ASUN Conference Men's Basketball Coach of the Year
- Awarded for: the best head coach in the ASUN Conference
- Country: United States

History
- First award: 1979
- Most recent: John Shulman, Central Arkansas

= Atlantic Sun Conference Men's Basketball Coach of the Year =

The Atlantic Sun Conference Men's Basketball Coach of the Year award is given to the men's basketball head coach in the Atlantic Sun Conference voted as the best by the league's head coaches. It was first awarded at the end of the 1978–79 season, the first season of existence of what was then known as the Trans America Athletic Conference (TAAC). However, the conference did not establish a full regular-season schedule until 1979–80.

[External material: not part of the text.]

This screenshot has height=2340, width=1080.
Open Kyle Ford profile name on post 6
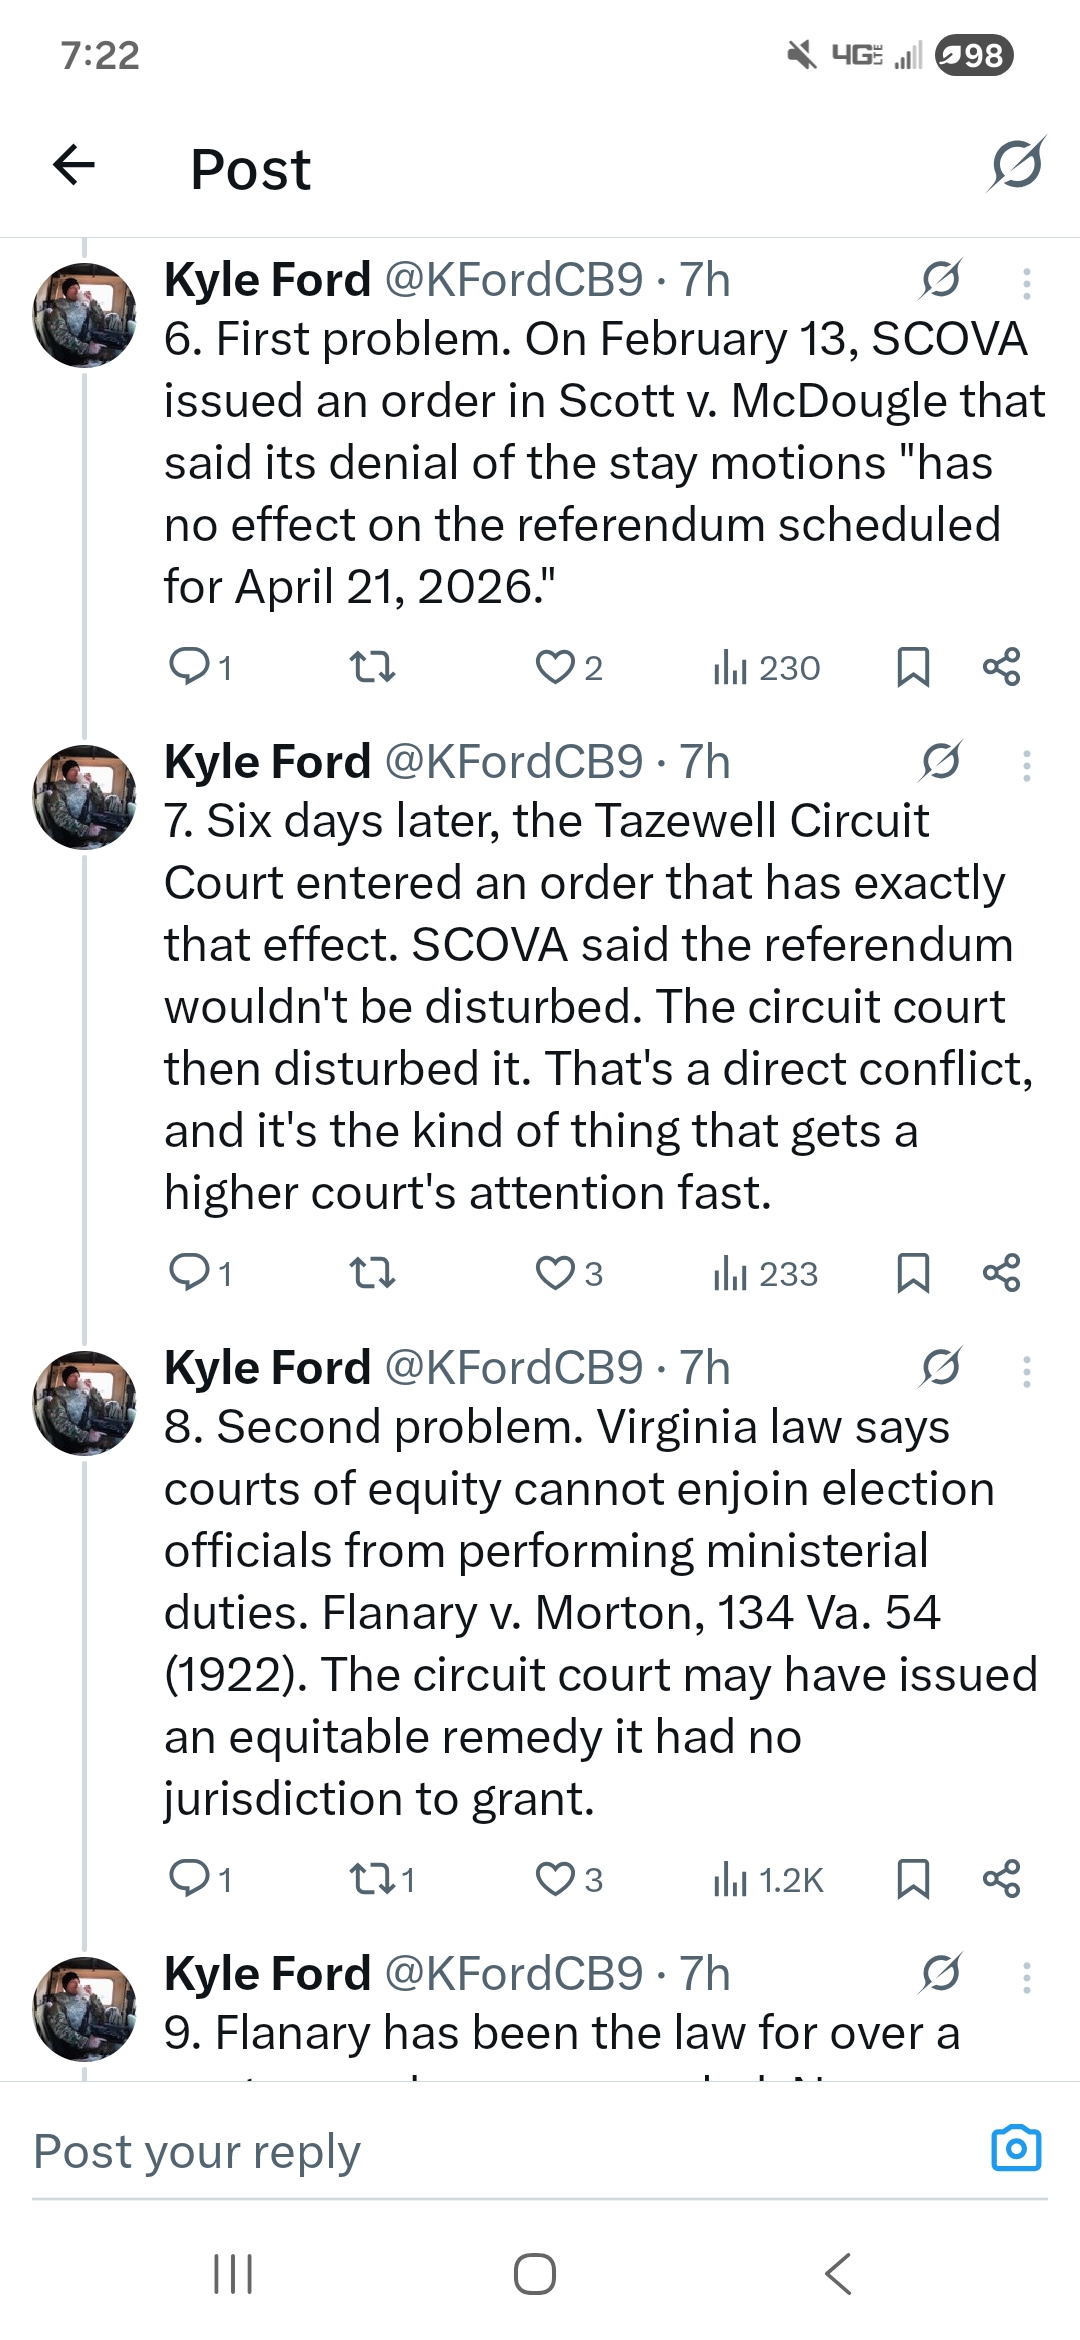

There has been one tie for the award, in 2019–20, while 11 coaches have received two or more awards. The program with the most awards (five) and most individual honorees (three), Mercer, left the ASUN in 2014. North Florida has the most awards among current members with three, while the only current member with more than one individual recipient is Lipscomb with two.

==Key==

| † | Co-Coaches of the Year |
| Coach (X) | Denotes the number of times the coach has been awarded the ASUN Coach of the Year award at that point |
| Conf. W–L | Conference win–loss record for that season |
| Conf. St.^{T} | Conference standing at year's end (^{T}denotes a tie; E stands for East, W for West, N for North, and S for South Divisions) |
| Overall W–L | Overall win–loss record for that season |

==Winners==
School names reflect the current branding of their respective athletic programs, not necessarily those in use during a program's ASUN membership or in a specific season.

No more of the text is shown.